Winter in the Northern Hemisphere
The wintertime backcountry is quiet in the northern hemisphere. It’s a peaceful, reflective kind of quiet.
Snow blankets the landscape, muffling sound. Animals are hibernating, nestled somewhere warm and dry. Others have migrated to warmer climates for the season. Any movement through the snow seems unhurried yet purposeful. Tracks from this tree to that. Prints that merge together on a trail briefly, before diverging on their separate journeys.
Everything is hushed.
Even the sun seems to hunker down, staying close to the horizon. Its light glances off the snow, creating long, deep shadows. The forest becomes almost monochromatic, cast in shades of green, gray, and white – except during sunrise and sunset, when pink, purple, and golden hues seem to linger for hours. Snow and frost sparkle and shine. There's a kind of magic in that gentle light.
We humans become quieter too. More attuned to our senses. Cold air, sharp in our lungs.

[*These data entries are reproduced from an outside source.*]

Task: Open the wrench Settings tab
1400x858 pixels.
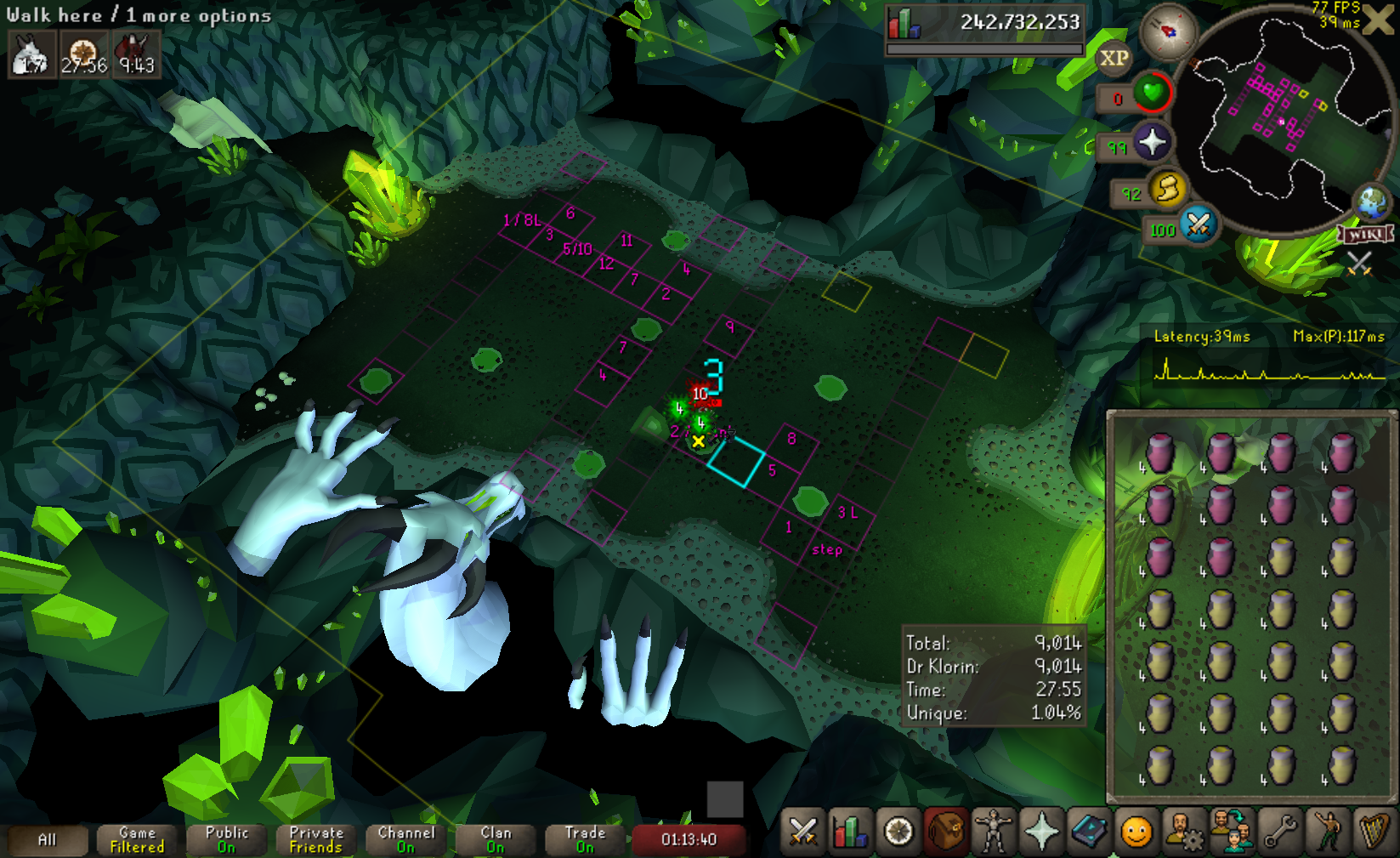Action: pyautogui.click(x=1279, y=831)
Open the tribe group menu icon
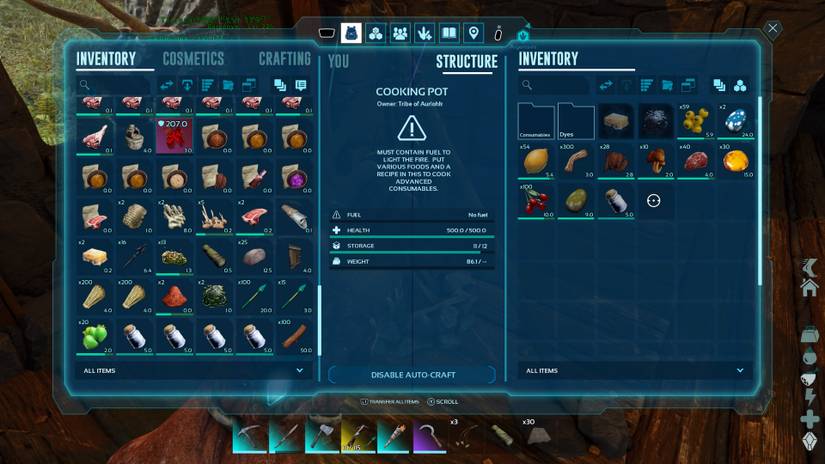The image size is (825, 464). point(400,33)
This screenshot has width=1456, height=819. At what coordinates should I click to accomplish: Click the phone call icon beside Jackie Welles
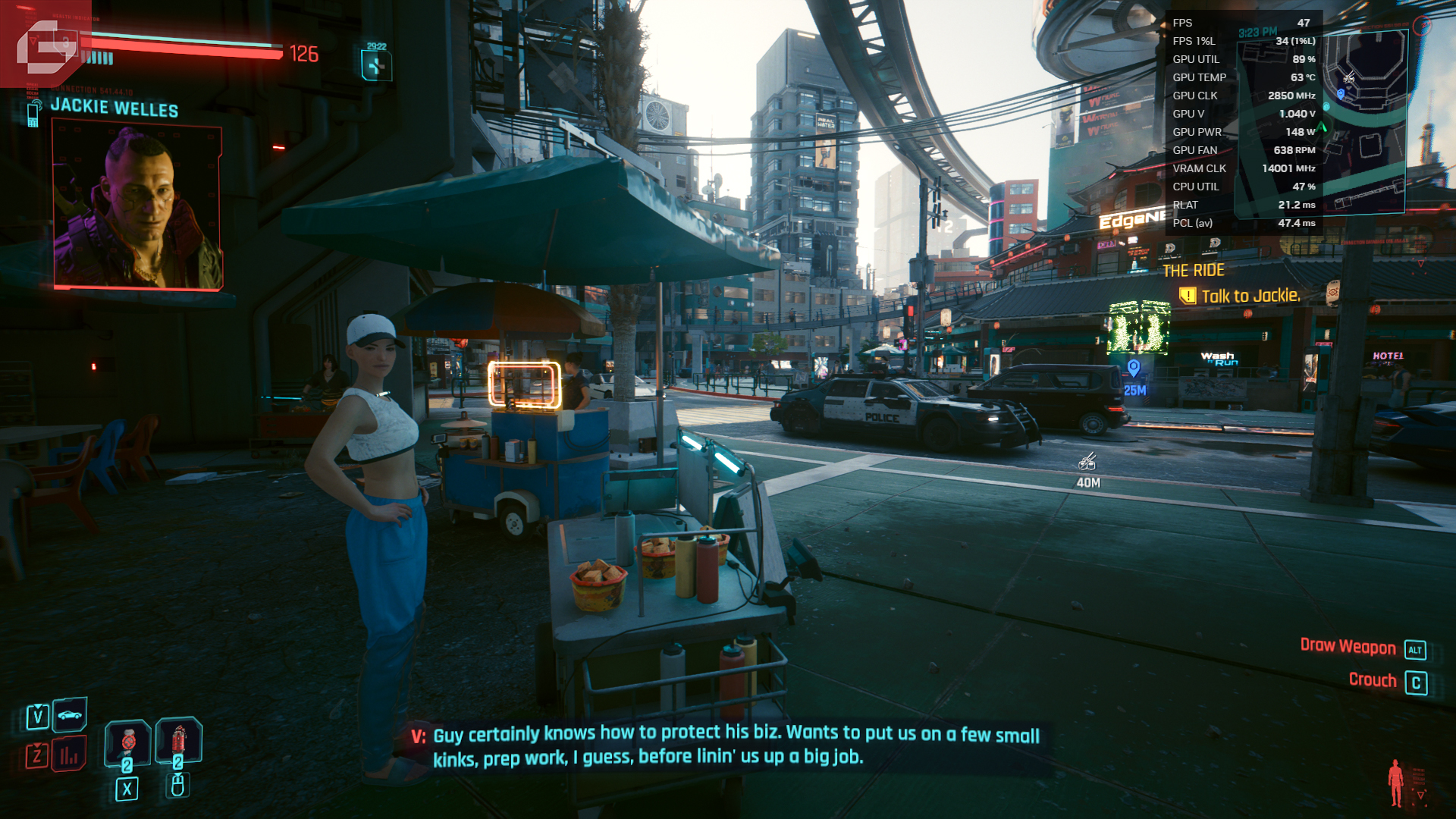pyautogui.click(x=33, y=114)
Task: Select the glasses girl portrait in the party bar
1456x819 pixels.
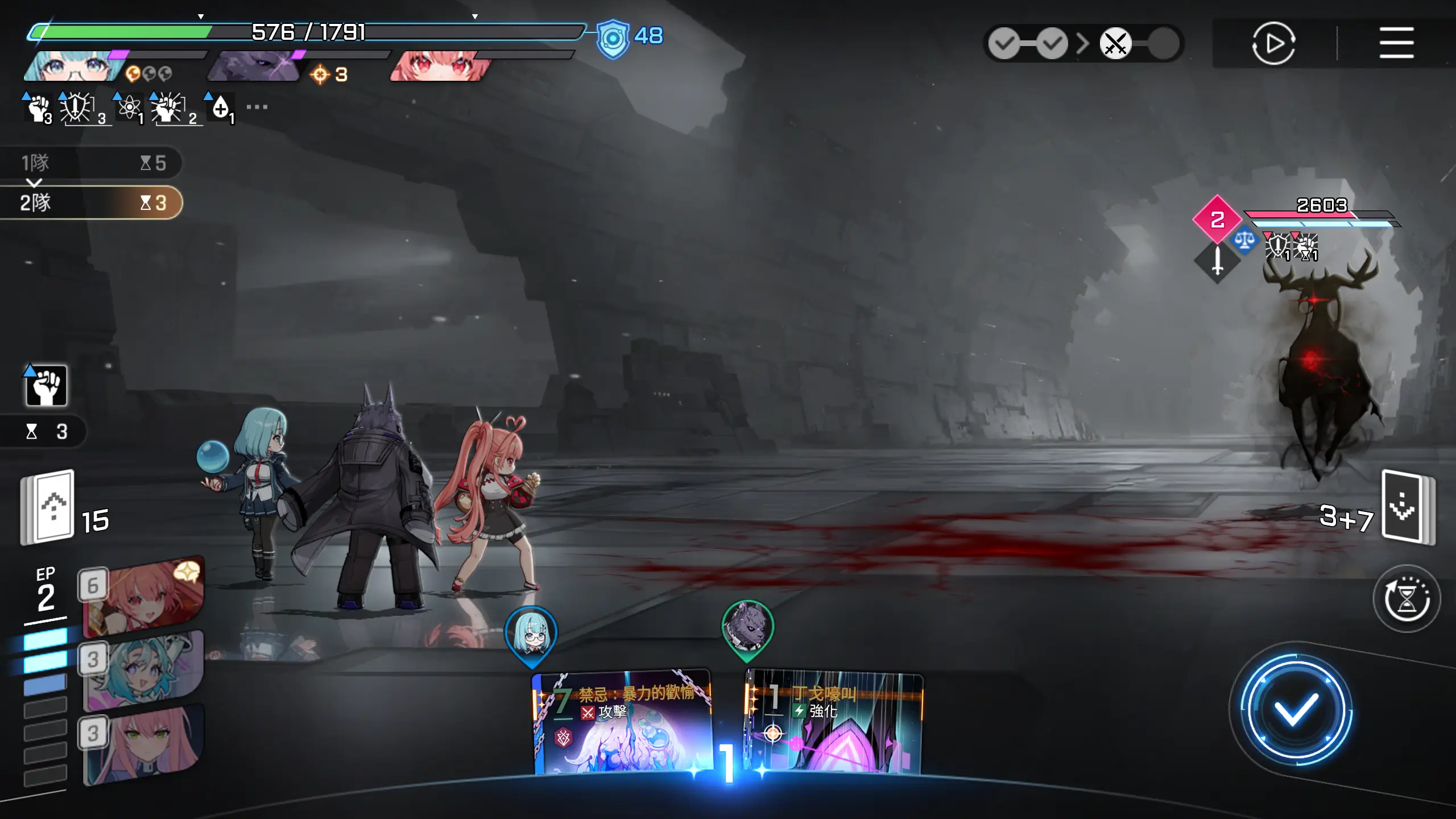Action: coord(74,67)
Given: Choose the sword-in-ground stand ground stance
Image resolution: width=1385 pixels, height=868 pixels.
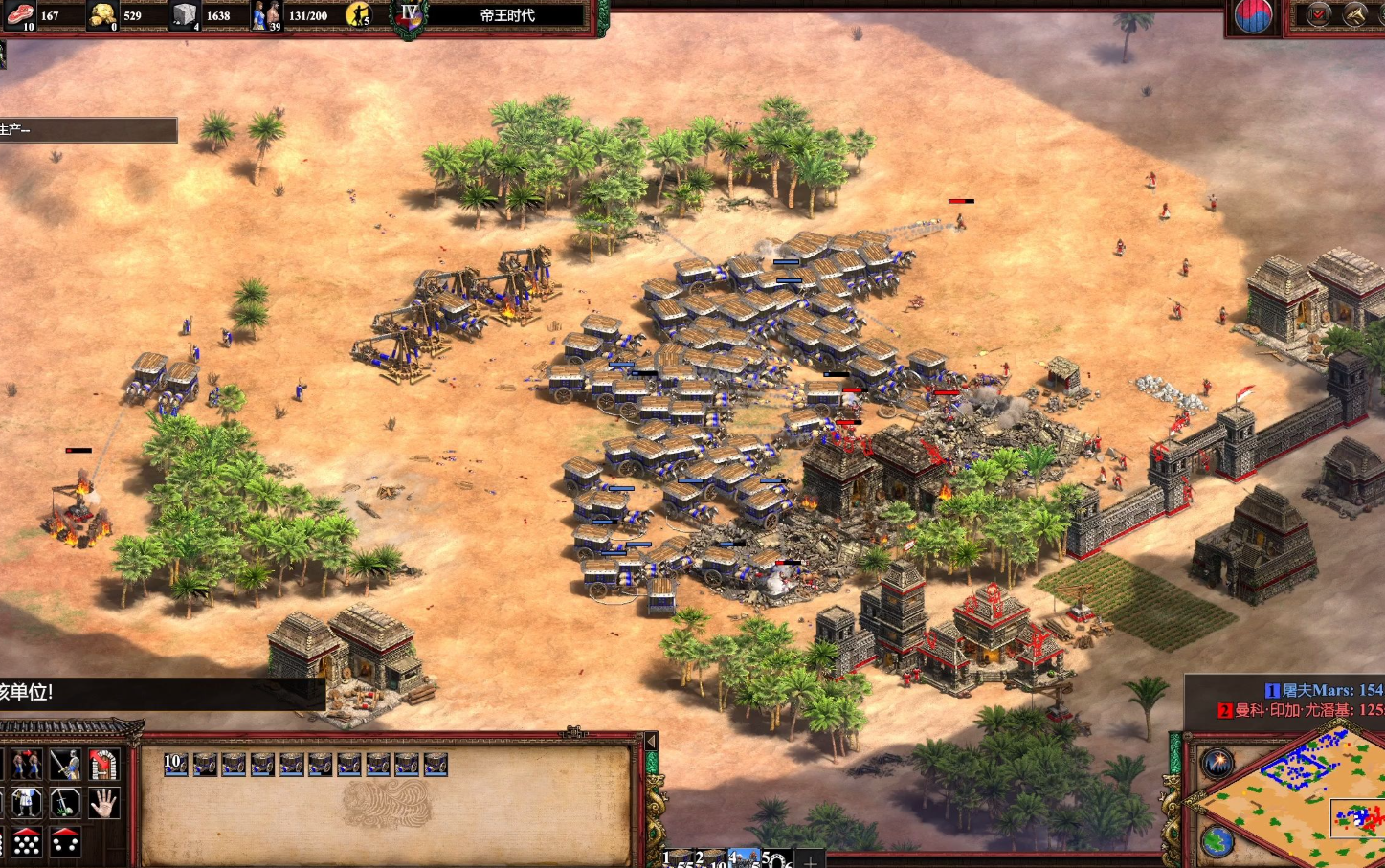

A huff of breath moving through frozen nostrils as we breathe in our silent surroundings. The tap, tap, tap of snowflakes landing on a jacket hood. They drift lazily downward from the sky, as if they haven’t a care in the world.
Snow-loving dogs seem energized – even crazed – by the fluffy white stuff. They run, hop, roll, and zoom, plowing their noses beneath the snow, leaving us to laugh in wonder. Their joy is inviting.
And yet, this time of year is so often described as busy, stressful, chaotic. Why is that?
Perhaps, for those of us seeking a moment of peace, solitude, grounding, or reflection this season, we need only look to nature. To our dogs. To the examples of quiet purpose and joyful exuberance right in front of us.